Bei meinem Vater gab es eine Viedeokassette mit einem Dokumentarfilm über sowjetische Wissenschaftler und Künstler produziert vom irischen Fernsehen im Jahr 1967. Dieser Film „What we are living for“ unterschied sich so sehr von allem, was ich zuvor über die Sowjetunion gesehen hatte. Ohne jede Propaganda zeigte er eine optimistische Jugend: weltoffen, mit sehr guten Englischkenntnissen, nachdenklich und idealistisch- viel moderner als die heutige russische Jugend. Als mein Vater starb, wollte ich den Film im Internet veröffentlichen und habe die Regisseurin gesucht, um ihre Erlaubnis zu holen. So habe ich Lelia Doolan kennengelernt. Sie hat schnell und sehr herzlich geantwortet. Sie erinnerte sich gut an meinen Vater Anatoly Burshtein, der einer der Hauptprotagonisten war. Ich wollte sie unbedingt treffen. Motiviert haben mich nicht nur ihre Werke, sondern auch die offensichtlichen Parallelen zwischen ihr und meinem Vater.

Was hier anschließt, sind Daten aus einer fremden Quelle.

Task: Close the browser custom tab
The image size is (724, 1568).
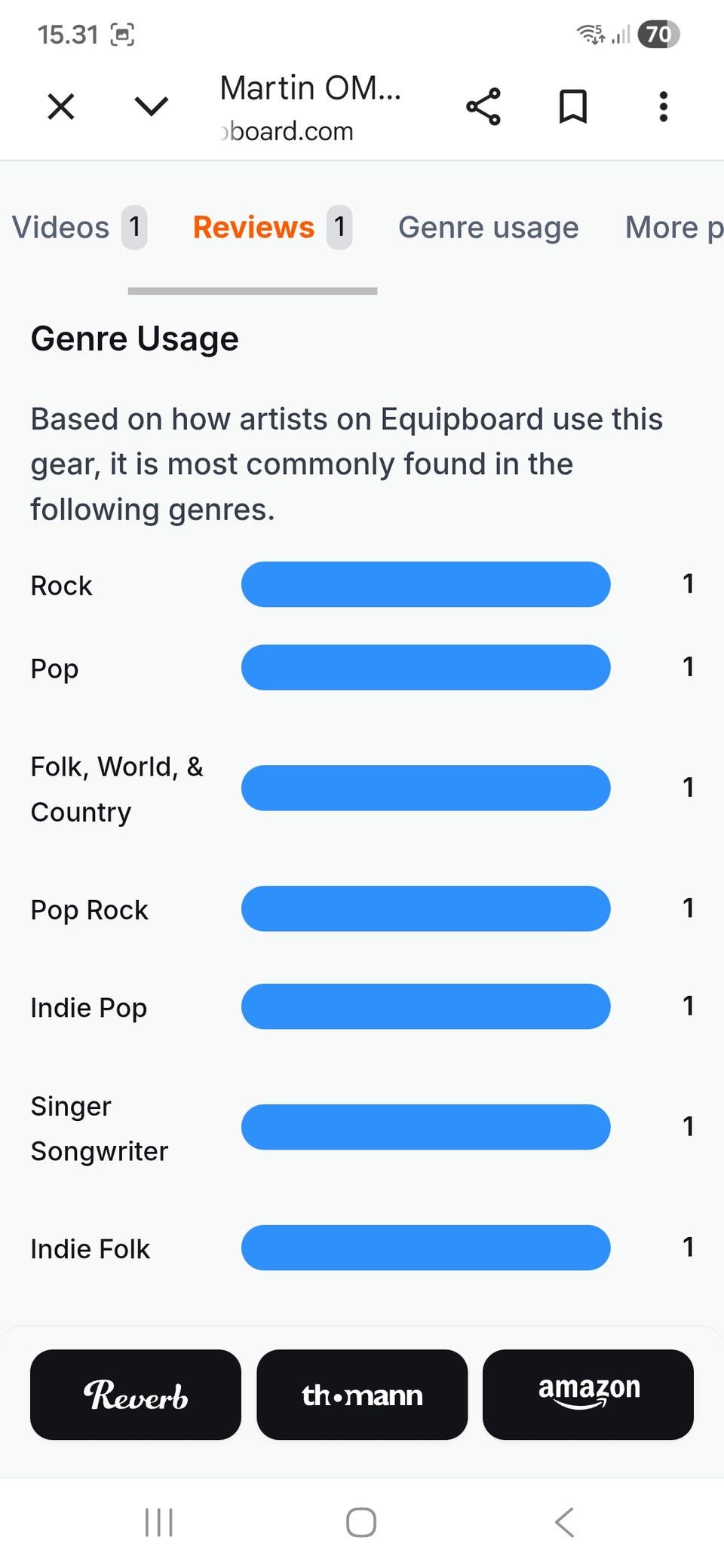Action: [x=61, y=106]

Beide hatten einen sehr erfolgreichen Start ins Berufsleben: Anatoly Burshtein war mit 30 ein vielversprechender Wissenschaftler und beliebter Dozent an einem der wichtigsten Institute des Landes. Er arbeitete mit den besten Physikern seiner Zeit zusammen und war an der Gründung des Akademischen Städtchens in Sibirien beteiligt. Lelia Doolan absolvierte ein Praktikum im Brecht-Theater in Berlin, und wirkte dann bei der Entstehung von RTE, der ersten irischen öffentlich-rechtlichen Fernsehsender, mit. Mit 30 wurde sie zur Leiterin der Unterhaltungsabteilung und des News-Programms. Beide waren also zur richtigen Zeit am richtigen Ort: Neue Felder, herausragende Persönlichkeiten, Enthusiasmus und Idealismus. Und beide riskierten später aufgrund ihrer Überzeugungen all das und ihre Karrieren.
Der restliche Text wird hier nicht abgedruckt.